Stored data
-*-

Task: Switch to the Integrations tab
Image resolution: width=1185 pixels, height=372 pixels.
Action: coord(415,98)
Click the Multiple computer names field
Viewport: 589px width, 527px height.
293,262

-*-

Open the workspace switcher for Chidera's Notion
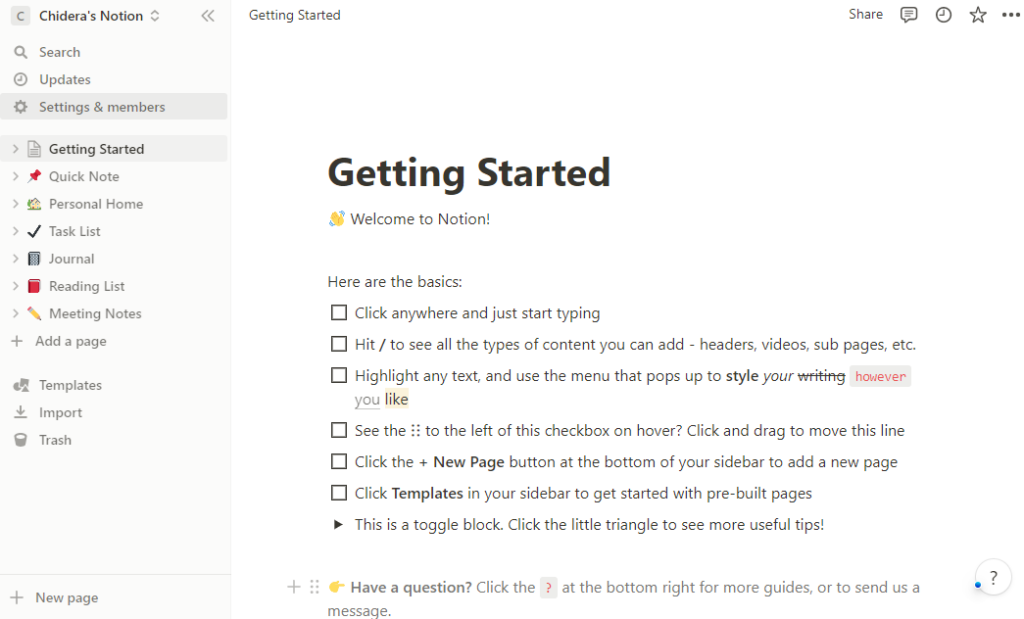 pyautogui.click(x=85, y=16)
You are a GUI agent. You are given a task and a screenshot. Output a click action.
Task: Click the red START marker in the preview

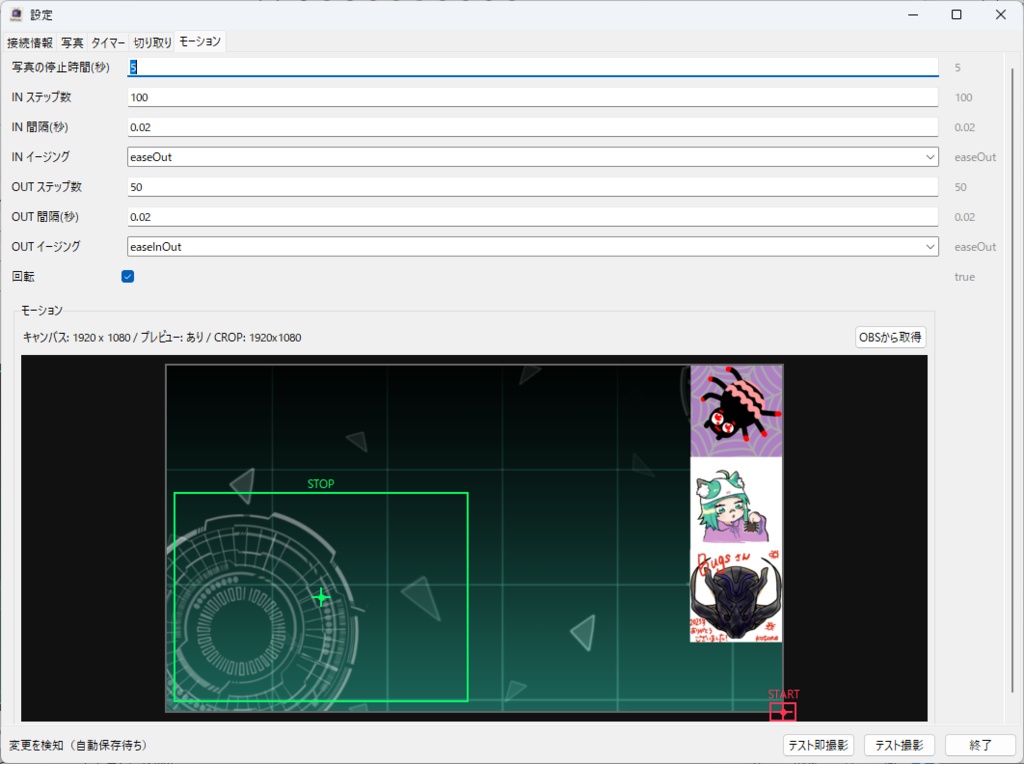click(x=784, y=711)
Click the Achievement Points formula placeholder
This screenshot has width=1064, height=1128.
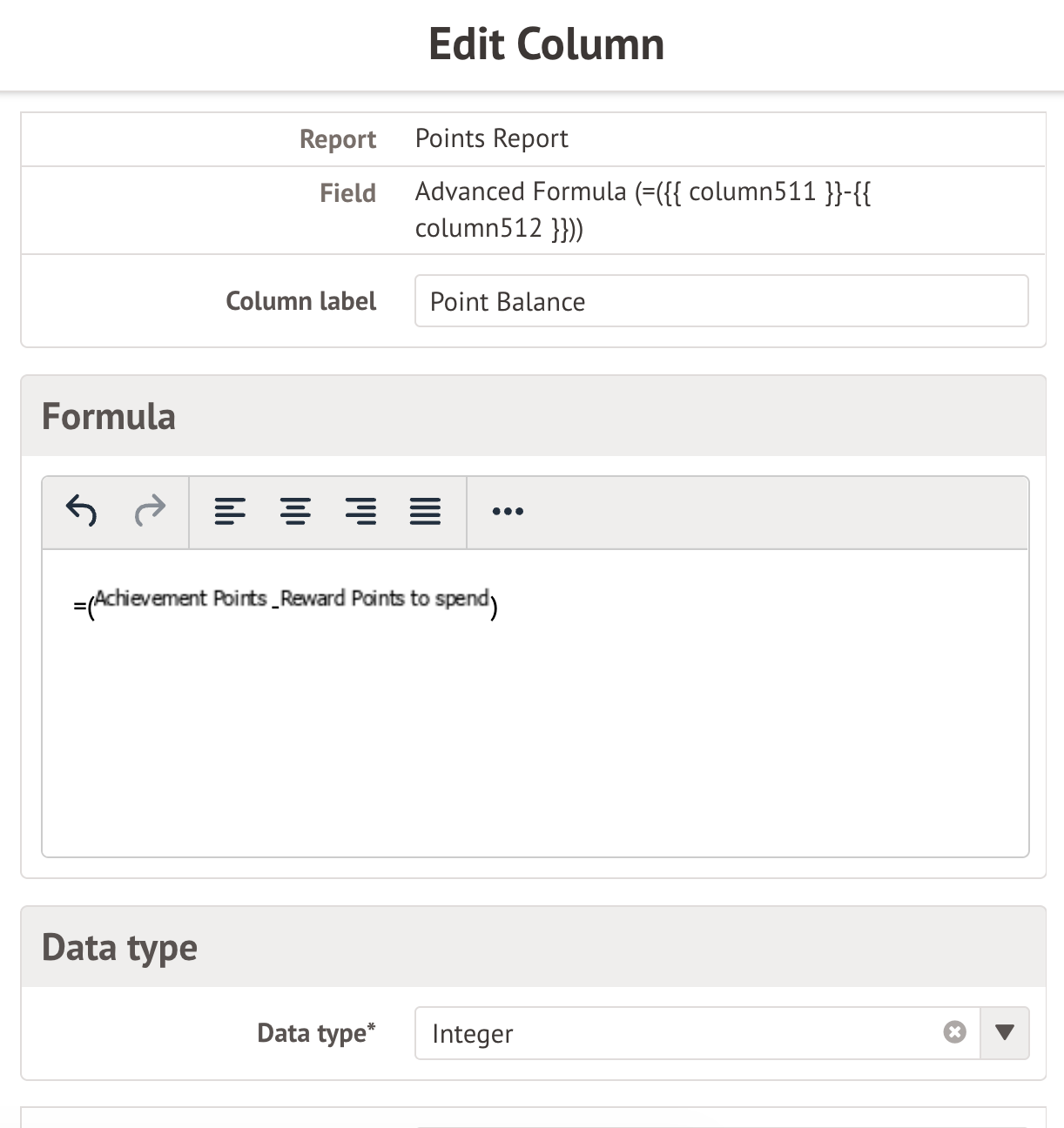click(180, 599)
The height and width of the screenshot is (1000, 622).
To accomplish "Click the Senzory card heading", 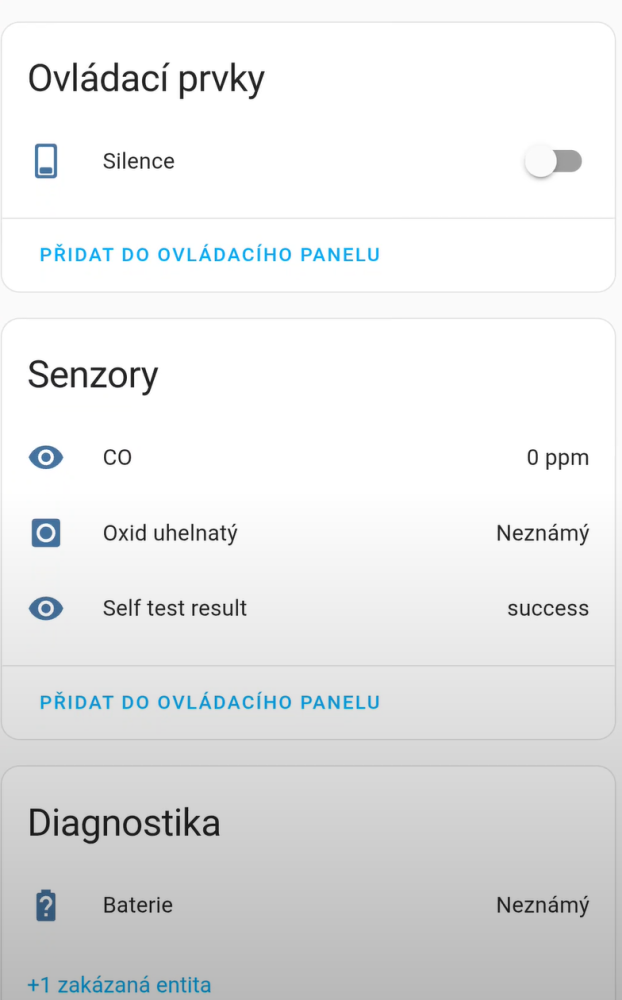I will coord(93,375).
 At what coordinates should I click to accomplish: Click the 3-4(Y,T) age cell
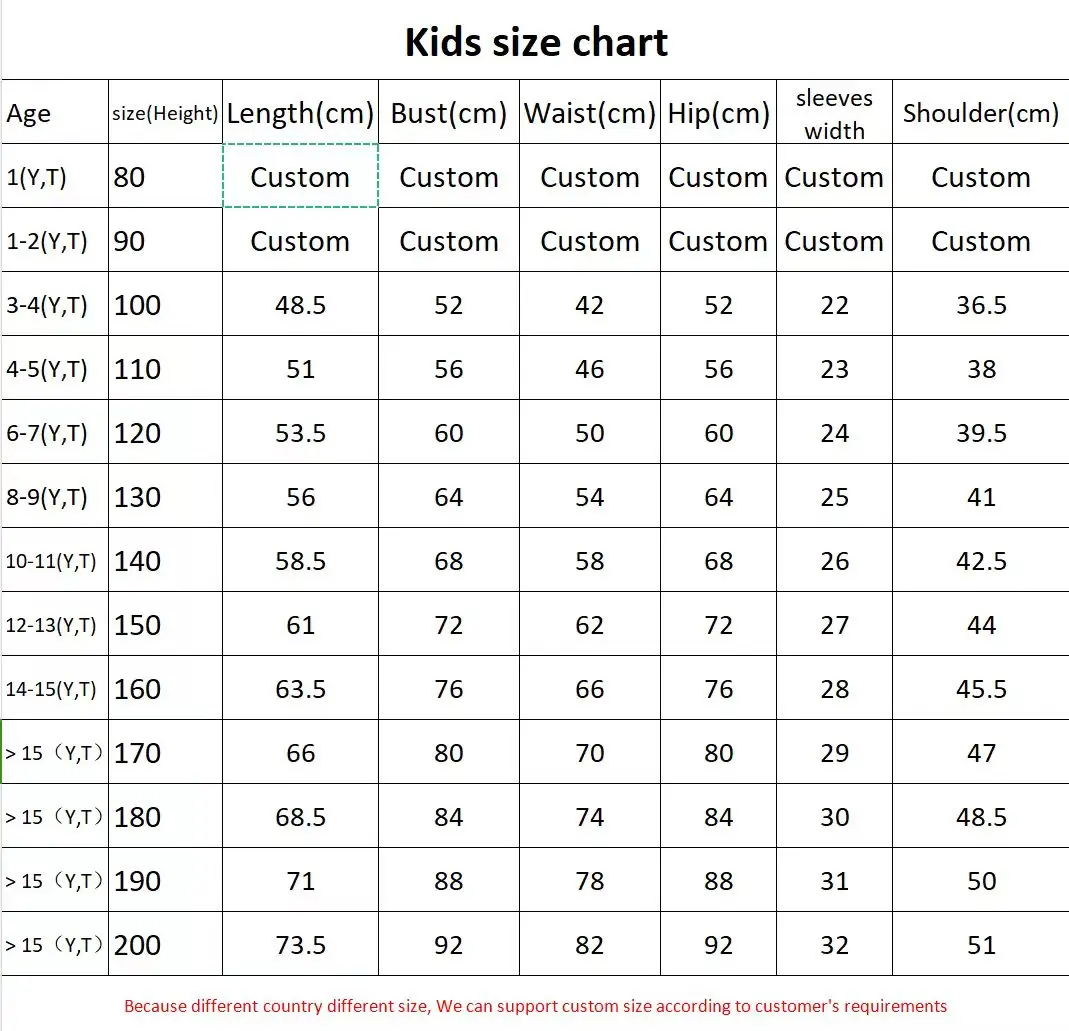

-*-

Set down word for word the lines above from the one with "Open the workspace" up to and including the one with "The height and". Omit every picture.

## Solution
Open the workspace switcher for Chidera's Notion
 pyautogui.click(x=85, y=16)
You are a GUI agent. You are given a task and a screenshot. Output a click action.
Task: Click the red START marker in the preview

click(x=784, y=711)
Click the Achievement Points formula placeholder
This screenshot has width=1064, height=1128.
click(180, 599)
The height and width of the screenshot is (1000, 622).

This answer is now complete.